**Work item**. Beginning at the line that contains "Open settings icon", write out every line down to the end of the records, with both ends kept and nothing added.

**Source data**.
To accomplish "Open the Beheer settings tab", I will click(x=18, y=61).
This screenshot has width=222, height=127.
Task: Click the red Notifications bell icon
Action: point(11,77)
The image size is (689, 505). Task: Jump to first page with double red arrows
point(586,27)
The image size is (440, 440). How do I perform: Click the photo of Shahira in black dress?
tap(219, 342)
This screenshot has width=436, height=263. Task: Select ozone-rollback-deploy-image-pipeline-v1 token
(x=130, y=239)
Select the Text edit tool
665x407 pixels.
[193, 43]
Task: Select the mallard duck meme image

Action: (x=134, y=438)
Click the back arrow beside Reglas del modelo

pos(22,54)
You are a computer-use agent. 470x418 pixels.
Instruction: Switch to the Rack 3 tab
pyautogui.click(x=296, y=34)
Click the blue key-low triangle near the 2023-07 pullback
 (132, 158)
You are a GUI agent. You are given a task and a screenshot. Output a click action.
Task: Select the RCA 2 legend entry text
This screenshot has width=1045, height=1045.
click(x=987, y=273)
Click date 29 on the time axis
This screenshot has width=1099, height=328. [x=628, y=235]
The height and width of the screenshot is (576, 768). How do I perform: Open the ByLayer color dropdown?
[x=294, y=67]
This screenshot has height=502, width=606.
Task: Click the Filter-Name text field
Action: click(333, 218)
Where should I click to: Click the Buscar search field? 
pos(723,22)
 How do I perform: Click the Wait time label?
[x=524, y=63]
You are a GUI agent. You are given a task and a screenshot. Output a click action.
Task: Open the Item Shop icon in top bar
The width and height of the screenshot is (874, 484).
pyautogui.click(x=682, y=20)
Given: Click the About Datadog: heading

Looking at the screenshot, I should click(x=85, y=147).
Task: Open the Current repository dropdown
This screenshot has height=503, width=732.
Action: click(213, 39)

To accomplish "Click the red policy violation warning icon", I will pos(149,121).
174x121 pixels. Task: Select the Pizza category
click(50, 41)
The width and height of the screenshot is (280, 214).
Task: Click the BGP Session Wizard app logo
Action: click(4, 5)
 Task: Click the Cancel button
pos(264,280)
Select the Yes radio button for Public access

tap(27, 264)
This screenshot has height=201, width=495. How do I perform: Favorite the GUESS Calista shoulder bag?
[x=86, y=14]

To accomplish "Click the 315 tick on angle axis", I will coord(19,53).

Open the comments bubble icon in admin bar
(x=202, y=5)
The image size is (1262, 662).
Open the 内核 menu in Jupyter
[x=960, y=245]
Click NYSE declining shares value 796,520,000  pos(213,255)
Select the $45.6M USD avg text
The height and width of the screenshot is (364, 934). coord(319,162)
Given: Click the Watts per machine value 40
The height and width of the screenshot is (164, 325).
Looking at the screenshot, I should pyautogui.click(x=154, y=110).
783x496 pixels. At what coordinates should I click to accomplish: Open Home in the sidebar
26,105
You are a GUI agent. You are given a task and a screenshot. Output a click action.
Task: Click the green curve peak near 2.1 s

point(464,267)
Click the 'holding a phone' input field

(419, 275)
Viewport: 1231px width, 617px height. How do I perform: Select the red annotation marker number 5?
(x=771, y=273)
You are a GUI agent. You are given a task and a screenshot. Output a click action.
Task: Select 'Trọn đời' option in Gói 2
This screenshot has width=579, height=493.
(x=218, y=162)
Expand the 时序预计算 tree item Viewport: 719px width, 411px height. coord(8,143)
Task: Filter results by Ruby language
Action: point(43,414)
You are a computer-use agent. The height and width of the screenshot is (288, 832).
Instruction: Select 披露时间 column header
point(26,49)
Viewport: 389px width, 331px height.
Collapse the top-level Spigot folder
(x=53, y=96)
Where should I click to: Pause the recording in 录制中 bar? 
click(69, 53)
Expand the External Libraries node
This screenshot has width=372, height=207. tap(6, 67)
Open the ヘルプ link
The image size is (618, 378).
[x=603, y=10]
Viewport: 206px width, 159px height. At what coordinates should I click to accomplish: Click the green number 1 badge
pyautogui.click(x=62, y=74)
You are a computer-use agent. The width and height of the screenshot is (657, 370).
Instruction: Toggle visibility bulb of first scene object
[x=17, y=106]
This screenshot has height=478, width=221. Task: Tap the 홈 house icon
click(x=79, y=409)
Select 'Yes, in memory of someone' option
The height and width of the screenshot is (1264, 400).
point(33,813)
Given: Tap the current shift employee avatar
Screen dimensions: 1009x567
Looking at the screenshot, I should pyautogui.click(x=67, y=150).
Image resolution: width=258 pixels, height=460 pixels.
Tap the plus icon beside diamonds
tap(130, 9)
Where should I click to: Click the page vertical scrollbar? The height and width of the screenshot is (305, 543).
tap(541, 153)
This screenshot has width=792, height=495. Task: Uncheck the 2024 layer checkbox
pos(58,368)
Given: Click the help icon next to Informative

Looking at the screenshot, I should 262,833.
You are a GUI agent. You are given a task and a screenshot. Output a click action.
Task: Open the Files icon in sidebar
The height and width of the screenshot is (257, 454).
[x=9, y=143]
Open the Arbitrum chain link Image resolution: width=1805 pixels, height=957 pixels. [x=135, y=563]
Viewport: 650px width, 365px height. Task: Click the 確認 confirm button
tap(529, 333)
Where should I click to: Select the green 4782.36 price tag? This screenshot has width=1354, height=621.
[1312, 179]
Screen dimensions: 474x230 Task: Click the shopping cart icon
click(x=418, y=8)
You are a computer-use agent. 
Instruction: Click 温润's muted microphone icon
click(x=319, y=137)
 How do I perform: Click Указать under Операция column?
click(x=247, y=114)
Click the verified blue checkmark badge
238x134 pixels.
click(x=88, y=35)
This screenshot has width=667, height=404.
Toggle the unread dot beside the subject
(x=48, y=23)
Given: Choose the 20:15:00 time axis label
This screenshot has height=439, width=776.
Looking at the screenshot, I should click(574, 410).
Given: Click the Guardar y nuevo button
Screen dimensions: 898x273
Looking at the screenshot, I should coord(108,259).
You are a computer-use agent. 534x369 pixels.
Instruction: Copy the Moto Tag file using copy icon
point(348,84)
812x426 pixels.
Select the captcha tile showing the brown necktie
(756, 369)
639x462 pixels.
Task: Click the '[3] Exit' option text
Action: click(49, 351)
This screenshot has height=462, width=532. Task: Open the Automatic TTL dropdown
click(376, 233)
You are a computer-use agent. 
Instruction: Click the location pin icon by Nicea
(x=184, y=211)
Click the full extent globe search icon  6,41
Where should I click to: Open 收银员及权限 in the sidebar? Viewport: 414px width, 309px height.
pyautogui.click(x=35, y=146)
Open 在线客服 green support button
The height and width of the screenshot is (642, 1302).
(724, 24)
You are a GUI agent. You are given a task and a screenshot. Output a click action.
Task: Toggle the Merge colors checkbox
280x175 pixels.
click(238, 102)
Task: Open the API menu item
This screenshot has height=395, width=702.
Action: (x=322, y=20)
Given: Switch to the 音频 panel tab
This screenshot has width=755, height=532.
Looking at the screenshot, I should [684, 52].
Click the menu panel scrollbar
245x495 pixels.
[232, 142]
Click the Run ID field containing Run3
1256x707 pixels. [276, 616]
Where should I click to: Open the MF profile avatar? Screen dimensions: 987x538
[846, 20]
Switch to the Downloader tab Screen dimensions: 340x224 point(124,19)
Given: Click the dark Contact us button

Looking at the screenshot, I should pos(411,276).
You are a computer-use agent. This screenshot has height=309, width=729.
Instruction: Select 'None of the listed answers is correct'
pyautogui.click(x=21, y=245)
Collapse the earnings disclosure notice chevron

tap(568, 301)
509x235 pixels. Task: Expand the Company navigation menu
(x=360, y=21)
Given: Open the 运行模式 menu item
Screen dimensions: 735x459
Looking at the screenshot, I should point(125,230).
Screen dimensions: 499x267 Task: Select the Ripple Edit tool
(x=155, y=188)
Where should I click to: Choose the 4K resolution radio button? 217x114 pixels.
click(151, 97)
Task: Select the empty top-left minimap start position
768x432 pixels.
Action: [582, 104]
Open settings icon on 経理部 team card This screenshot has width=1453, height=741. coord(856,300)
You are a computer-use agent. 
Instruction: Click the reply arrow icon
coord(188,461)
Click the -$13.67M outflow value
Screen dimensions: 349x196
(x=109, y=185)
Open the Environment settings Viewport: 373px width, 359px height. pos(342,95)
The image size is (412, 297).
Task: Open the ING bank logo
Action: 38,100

**Solution for this exercise**.
Open settings icon on 経理部 team card This screenshot has width=1453, height=741. coord(856,300)
You are a computer-use agent. 
Instruction: Click the reply arrow icon
coord(188,461)
Click the -$13.67M outflow value
Screen dimensions: 349x196
(x=109, y=185)
Open the Environment settings Viewport: 373px width, 359px height. pos(342,95)
The image size is (412, 297).
Task: Open the ING bank logo
Action: 38,100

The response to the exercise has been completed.